I promise, I’m not a curmudgeon. I use a MacBook Air, an iPhone 5, and dozens of apps. I can name a dozen rappers, and own a half dozen Wilco concert t-shirts. But my career was built on these 1970s HR philosophies:
- Professional Development: “Here. Don’t screw this up.”
- Employer Feedback on a Job Well Done: [Silence.]
- Employer Feedback on a Job Screwed Up: See above.
- Test of Fitness for Promotion: Cancelled dates, field trips, vacations
- Interaction with senior managers: Possible, after a few years
The Dark Ages of HR. I don’t recommend any of this as best practice. Yet, maybe we shouldn’t throw the Boomers out with the bathwater. Each interaction was an opportunity to develop qualities of resilience, determination, and focus. And so I learned to deal with competitors, opponents, occasional difficult clients—indeed, the external world—who really didn’t give a fig about my feelings.

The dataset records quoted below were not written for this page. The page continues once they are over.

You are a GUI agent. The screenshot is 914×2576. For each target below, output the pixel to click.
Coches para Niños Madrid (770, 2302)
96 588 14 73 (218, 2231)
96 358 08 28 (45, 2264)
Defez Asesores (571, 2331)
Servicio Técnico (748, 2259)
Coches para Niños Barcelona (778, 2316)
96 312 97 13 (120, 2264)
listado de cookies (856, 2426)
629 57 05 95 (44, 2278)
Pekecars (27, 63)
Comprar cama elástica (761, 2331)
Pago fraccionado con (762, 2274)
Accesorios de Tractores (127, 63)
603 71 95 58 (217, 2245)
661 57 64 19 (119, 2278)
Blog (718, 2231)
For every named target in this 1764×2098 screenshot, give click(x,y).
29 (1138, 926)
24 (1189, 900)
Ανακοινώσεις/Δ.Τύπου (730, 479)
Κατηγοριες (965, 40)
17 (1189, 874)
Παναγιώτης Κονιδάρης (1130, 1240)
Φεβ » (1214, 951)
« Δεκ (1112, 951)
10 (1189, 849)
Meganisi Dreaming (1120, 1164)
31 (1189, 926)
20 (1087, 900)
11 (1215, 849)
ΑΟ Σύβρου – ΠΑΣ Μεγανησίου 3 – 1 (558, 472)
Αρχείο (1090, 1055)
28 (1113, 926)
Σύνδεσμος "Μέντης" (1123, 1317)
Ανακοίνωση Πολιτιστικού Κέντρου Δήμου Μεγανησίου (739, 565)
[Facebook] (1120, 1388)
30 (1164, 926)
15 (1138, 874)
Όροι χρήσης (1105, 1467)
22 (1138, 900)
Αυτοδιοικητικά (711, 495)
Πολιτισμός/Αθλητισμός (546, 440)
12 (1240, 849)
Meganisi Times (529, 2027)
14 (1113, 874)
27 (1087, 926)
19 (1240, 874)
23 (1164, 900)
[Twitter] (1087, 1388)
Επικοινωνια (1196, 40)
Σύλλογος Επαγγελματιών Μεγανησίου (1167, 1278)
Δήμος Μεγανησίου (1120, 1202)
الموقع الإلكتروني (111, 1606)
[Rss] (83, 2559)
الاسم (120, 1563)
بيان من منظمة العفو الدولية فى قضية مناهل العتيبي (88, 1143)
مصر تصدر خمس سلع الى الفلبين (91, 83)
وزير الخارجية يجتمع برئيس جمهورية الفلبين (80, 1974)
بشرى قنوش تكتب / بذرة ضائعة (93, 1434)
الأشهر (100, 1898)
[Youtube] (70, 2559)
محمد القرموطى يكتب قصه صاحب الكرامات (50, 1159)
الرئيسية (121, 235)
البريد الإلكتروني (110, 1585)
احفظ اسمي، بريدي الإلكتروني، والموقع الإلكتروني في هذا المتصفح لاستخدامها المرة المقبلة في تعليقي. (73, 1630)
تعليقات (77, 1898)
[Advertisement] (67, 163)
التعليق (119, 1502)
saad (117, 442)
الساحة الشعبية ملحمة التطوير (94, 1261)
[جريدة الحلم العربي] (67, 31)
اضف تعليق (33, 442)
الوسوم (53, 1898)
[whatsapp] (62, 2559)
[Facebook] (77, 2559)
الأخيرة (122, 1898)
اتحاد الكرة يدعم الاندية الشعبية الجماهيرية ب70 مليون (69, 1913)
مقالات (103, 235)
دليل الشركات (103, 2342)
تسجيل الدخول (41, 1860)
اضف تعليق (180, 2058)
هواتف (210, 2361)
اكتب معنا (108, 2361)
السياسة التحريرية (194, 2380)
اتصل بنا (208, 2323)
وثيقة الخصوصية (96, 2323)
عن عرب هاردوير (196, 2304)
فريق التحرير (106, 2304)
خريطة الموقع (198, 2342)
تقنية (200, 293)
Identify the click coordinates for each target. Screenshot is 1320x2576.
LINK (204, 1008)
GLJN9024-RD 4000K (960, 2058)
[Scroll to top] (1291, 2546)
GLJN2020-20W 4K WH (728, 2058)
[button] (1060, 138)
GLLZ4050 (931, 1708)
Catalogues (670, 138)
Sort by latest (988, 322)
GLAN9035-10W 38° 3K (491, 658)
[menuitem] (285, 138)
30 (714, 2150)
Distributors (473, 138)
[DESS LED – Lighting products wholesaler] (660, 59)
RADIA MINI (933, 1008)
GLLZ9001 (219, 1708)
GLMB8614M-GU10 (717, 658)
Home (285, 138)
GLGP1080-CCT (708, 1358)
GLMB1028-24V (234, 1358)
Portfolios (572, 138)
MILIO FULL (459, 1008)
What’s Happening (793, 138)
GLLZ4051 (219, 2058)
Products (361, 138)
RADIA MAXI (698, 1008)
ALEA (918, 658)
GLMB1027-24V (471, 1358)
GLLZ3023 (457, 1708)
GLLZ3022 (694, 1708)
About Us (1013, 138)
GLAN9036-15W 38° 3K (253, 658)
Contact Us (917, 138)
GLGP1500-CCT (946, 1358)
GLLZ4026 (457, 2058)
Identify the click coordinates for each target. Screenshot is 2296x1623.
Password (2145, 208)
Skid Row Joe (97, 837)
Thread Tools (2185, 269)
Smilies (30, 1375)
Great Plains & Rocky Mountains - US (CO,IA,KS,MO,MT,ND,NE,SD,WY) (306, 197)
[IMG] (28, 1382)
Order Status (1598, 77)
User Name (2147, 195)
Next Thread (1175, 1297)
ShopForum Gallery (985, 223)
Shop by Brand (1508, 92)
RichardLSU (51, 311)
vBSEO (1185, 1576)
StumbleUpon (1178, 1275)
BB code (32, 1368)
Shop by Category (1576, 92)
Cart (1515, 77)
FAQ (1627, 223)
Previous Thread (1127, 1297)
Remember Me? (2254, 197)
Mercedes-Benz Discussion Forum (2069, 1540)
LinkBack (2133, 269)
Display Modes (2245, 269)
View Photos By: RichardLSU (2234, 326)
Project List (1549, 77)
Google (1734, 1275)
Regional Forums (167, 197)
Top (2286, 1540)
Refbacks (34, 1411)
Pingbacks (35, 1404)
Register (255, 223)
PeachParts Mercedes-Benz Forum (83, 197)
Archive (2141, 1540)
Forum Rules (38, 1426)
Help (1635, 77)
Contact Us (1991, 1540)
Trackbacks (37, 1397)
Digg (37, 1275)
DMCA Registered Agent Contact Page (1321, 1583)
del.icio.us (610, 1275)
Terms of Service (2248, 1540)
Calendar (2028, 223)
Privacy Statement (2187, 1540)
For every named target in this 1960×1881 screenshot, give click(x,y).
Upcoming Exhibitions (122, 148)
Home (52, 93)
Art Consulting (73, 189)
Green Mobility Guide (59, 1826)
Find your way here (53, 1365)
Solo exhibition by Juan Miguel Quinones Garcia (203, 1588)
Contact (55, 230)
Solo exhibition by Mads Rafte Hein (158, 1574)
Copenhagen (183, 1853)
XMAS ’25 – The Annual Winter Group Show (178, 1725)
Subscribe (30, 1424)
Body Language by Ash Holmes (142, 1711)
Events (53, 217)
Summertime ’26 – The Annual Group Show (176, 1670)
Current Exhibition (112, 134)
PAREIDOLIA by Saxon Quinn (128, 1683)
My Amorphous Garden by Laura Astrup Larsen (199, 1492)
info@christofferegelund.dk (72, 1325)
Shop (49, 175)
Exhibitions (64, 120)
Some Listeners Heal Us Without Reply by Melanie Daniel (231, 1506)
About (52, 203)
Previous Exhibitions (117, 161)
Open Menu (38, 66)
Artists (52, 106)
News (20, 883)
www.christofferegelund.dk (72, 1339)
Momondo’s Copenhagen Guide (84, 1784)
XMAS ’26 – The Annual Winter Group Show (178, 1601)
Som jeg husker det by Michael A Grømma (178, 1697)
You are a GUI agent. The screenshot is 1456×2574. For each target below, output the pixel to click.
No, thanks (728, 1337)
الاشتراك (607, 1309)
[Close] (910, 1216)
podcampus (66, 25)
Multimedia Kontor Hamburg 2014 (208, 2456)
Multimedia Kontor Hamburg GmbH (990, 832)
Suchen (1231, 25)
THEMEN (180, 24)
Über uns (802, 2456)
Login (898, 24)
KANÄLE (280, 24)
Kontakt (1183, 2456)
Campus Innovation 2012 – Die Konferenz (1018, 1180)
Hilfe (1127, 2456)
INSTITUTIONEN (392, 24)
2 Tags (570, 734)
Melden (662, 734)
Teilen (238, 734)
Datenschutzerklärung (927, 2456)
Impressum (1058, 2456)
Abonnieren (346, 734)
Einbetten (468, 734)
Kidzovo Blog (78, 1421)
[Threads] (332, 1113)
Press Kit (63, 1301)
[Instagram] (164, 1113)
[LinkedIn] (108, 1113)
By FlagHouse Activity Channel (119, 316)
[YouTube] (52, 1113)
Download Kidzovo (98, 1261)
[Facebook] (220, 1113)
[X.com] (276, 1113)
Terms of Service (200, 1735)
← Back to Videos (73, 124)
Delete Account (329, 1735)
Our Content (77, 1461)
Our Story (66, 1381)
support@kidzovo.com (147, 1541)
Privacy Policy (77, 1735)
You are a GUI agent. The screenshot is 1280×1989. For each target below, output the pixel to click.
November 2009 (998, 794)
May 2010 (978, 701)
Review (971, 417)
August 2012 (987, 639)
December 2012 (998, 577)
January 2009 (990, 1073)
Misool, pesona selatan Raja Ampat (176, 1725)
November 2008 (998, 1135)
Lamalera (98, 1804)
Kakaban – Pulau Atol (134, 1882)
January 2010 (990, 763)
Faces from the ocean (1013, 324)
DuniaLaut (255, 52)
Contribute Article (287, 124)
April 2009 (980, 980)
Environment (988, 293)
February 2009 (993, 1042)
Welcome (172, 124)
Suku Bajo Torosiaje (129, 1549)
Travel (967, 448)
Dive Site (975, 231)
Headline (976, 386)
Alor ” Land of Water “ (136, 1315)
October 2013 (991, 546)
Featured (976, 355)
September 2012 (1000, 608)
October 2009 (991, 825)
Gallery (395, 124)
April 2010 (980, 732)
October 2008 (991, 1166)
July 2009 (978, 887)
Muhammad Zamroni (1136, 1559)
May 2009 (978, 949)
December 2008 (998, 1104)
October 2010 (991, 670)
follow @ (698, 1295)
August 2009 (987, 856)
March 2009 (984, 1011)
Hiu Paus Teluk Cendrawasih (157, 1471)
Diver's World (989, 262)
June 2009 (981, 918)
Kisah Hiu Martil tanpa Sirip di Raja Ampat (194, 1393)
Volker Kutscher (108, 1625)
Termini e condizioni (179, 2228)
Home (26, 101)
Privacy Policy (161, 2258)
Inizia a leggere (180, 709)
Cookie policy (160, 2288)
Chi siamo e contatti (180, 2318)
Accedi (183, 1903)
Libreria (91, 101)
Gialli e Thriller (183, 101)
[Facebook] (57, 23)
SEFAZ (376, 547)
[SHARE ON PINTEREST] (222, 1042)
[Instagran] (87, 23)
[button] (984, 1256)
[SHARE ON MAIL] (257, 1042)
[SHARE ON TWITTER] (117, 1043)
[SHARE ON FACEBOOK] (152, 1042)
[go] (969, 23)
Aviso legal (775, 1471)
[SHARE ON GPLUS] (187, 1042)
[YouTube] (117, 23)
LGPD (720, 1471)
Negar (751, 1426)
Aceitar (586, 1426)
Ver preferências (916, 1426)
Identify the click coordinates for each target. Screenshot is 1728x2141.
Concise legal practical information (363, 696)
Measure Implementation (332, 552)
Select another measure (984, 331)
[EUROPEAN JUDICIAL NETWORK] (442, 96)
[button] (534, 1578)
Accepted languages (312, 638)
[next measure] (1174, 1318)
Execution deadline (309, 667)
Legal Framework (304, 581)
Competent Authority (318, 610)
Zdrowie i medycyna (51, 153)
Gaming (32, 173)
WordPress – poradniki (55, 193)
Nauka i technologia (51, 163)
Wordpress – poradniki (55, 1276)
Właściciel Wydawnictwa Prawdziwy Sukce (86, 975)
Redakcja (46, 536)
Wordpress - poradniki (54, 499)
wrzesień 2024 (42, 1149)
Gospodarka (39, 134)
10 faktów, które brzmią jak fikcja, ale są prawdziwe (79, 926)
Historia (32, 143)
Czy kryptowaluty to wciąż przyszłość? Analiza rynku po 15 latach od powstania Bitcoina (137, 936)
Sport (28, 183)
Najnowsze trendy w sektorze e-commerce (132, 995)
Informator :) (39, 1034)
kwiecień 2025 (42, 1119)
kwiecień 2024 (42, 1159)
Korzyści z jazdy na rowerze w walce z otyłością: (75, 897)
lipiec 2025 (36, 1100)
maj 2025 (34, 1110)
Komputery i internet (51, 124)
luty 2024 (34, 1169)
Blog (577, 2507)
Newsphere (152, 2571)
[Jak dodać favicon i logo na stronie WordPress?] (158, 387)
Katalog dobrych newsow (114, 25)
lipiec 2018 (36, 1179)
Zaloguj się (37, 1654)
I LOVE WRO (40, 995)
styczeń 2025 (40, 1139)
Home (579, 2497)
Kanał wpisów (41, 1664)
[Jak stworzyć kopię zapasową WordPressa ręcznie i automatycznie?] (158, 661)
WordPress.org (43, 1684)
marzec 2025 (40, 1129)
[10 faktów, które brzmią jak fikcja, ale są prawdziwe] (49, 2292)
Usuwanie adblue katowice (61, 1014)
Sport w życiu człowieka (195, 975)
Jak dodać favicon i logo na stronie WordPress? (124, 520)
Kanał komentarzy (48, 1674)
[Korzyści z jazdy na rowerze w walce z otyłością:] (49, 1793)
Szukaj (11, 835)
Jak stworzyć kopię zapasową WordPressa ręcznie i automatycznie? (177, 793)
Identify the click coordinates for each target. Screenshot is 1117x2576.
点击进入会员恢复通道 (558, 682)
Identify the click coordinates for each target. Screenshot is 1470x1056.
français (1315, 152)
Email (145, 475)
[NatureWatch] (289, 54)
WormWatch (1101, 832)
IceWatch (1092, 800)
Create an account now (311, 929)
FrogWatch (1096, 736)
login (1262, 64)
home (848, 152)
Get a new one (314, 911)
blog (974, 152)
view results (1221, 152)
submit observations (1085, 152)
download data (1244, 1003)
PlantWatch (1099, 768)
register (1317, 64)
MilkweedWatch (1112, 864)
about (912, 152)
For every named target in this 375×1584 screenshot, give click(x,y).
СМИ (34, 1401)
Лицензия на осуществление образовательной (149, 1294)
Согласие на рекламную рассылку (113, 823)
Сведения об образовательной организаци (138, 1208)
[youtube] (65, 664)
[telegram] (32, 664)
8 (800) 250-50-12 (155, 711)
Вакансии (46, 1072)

I love working with young colleagues and using the best ideas wherever they come from. And I would argue that some of the best ideas come from experience.
I’m very interested in you, your career and interests. But we still have to deliver the work we have, on time and on budget. Just as you are juggling work and your personal life, most of my generation is coping with some combination of aging parents, college tuition, and aches and pains. We’ve been taught to tough it out and get on with the job.
In my 10 years at Clarus, I’ve learned that great results can only come from the collaboration of co-workers with varying backgrounds. While intergenerational differences can present challenges, it’s our contrasts- and how we learn to deal with them- that ultimately make us a strong team.
At Clarus, when we work with organizations to improve teamwork around generational differences, we encourage more dialogue among age groups. Somewhere between us, if we work together, we’ll leverage the best from everyone. So we thought we’d share the conversation in our own multigenerational staff. We’ll be interested in your experience, too.